_Exercise requirements_: Repeat every record word for word and omit the images.

_Extracted records_:
^^^^

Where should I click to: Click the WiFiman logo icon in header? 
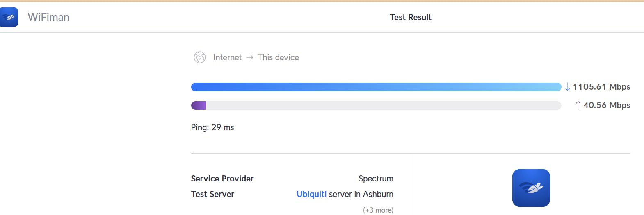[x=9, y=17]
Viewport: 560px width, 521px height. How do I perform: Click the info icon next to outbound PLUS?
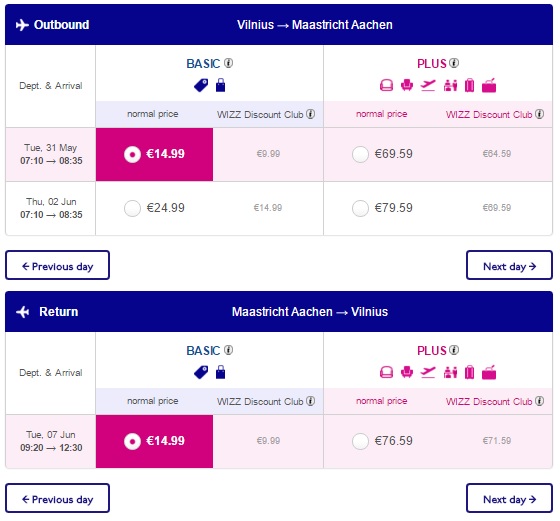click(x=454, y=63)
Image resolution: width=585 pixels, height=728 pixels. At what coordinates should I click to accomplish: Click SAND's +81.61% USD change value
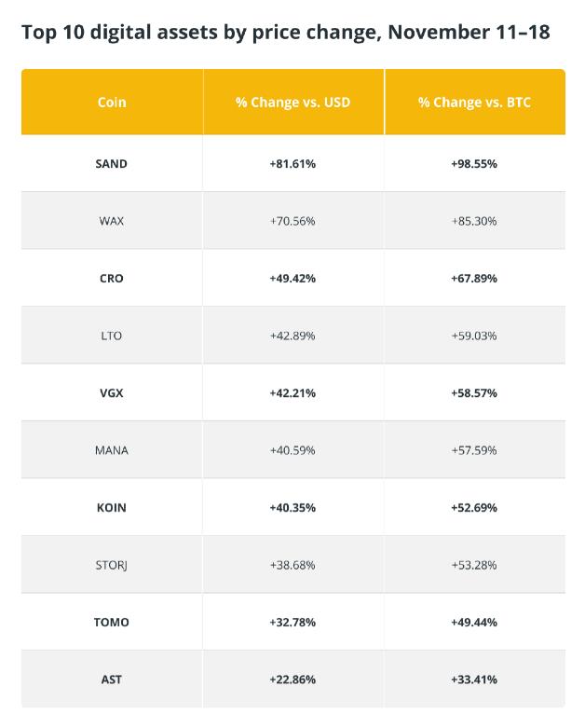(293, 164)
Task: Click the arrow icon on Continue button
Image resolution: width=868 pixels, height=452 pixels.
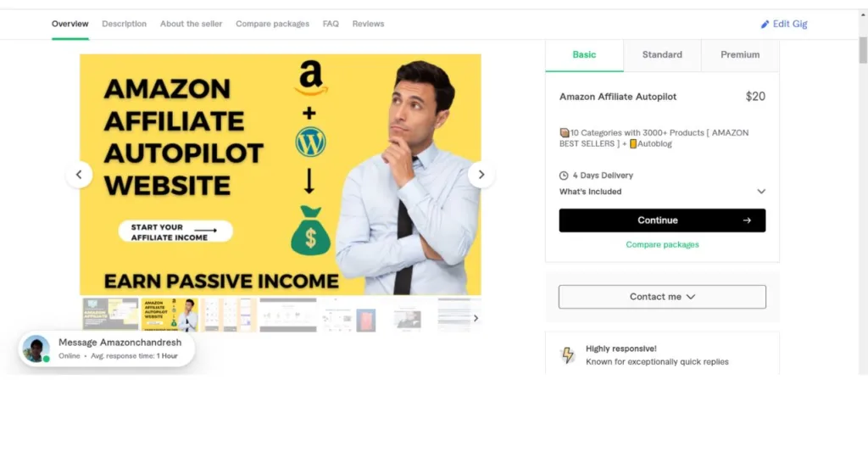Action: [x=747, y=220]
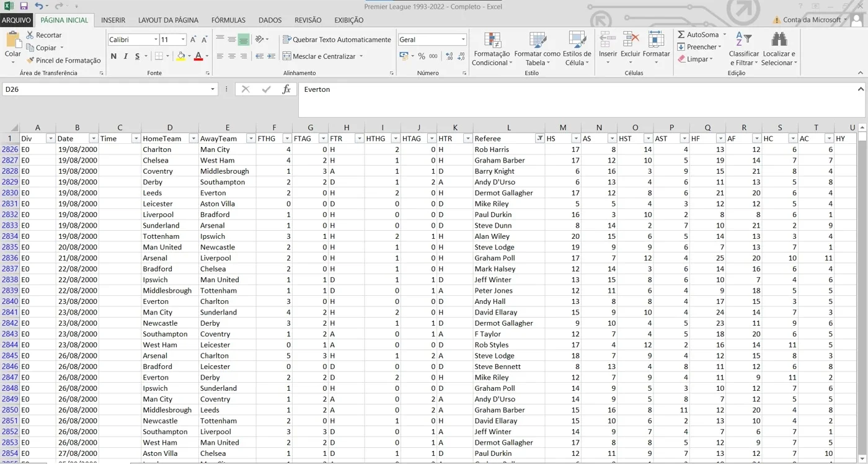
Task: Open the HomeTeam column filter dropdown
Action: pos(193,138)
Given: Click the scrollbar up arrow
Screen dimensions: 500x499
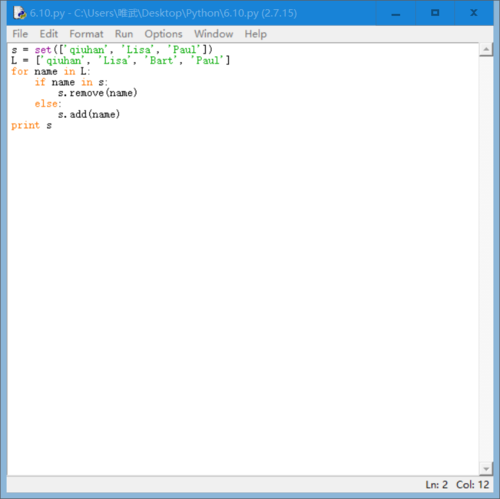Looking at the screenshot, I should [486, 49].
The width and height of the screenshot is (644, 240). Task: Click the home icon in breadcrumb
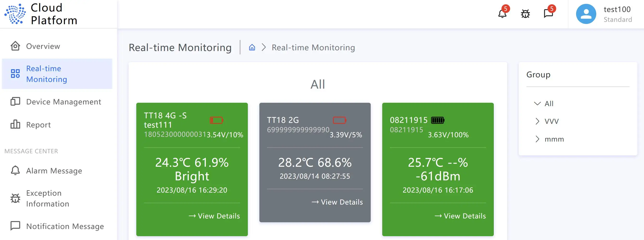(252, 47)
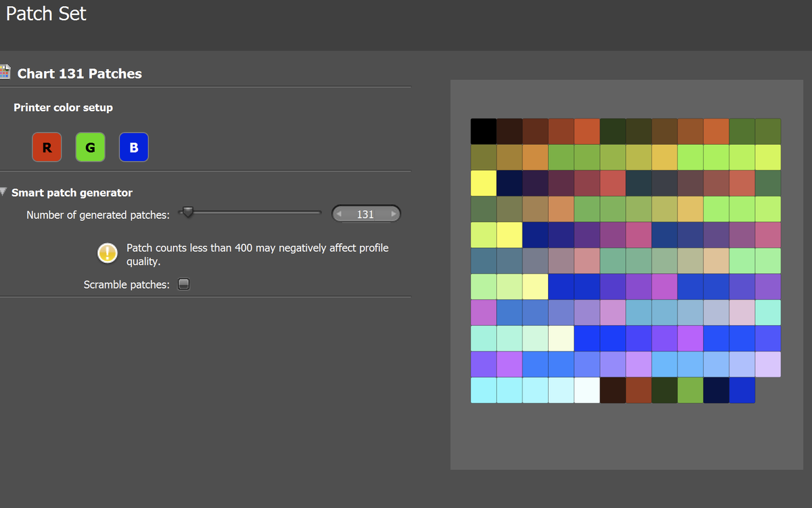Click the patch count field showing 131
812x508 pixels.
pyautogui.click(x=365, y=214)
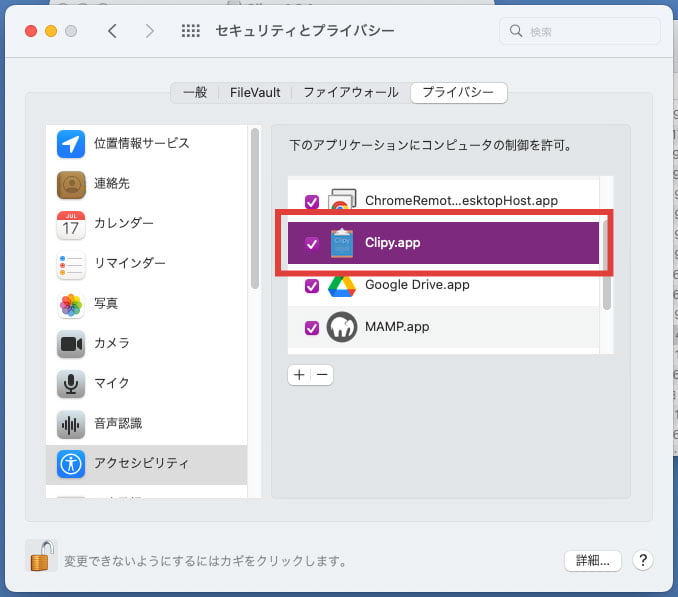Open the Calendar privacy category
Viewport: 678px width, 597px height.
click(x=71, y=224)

^^^^

_Answer area_:
Where should I click to: Click the WiFiman logo icon in header? 
[x=9, y=17]
Viewport: 560px width, 521px height. How do I perform: Click the info icon next to outbound PLUS?
click(x=454, y=63)
Image resolution: width=585 pixels, height=728 pixels. At what coordinates should I click to accomplish: Click SAND's +81.61% USD change value
(293, 164)
Task: Click the arrow icon on Continue button
Image resolution: width=868 pixels, height=452 pixels.
Action: [x=747, y=220]
Task: Open the HomeTeam column filter dropdown
Action: pos(193,138)
Given: Click the scrollbar up arrow
Screen dimensions: 500x499
Looking at the screenshot, I should [486, 49].
The width and height of the screenshot is (644, 240). Task: Click the home icon in breadcrumb
(252, 47)
Click the patch count field showing 131
812x508 pixels.
pyautogui.click(x=365, y=214)
Open the Calendar privacy category
Viewport: 678px width, 597px height.
click(x=71, y=224)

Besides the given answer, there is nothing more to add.